Focus! She huffs at her own flitting mind and takes another step, half turning as though ready to flee back to the safety of the hedge. Completely unaware that she still holds the baseball cap full of blackberries in her hand.

She stops at the sight of the body lying across the doorway and the sadness of the world settles on her shoulders. Her hand lowers, spilling the fruit from the cap but she doesn’t notice. Instead she sighs heavy and long at the sight of the old lady lying dead in a pool of congealed blood. Her back bitten so deep the spinal column can be seen from here. Maggots writhe in the wounds. Fat and white. Flies hover to rise and fall over the corpse that must have been rotting away for several days.

Heather doesn’t move but stares without blinking. This must be her house. She deduces the woman opened the door then tried running back in as the things got her. It must have been horrific too. She imagines the life of the woman. The television signal going. The phones not working. The power ending after a few days. Confusion, fear and isolation then to be killed so brutally.

She has to force herself to keep moving. A literal summoning of energy to get her legs working again. The positive vibe of freedom now sapped and this is what the world is now. It’s gritty and brutal. Violent and balanced on a knife edge. One mistake and you’re done. Open the door and you’re dead. Simple. Don’t open the door. Keep it closed.

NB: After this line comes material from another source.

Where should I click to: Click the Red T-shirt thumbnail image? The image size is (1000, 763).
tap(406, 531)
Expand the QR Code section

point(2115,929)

She goes on and doesn’t look back. There’s no point. She does consider going back to scavenge for food or even have a wash but the thought of using the woman’s house doesn’t seem right. Instead she keeps her head up this time and watches everything. The far distance, the near distance, the sides and the rear. She clocks the gates and paths leading away, noting them for escape routes. She notices farms setback off unmade roads and rushes to get clear of being seen. She doesn’t want to be seen. Hiding is her thing. Get what you need and hide.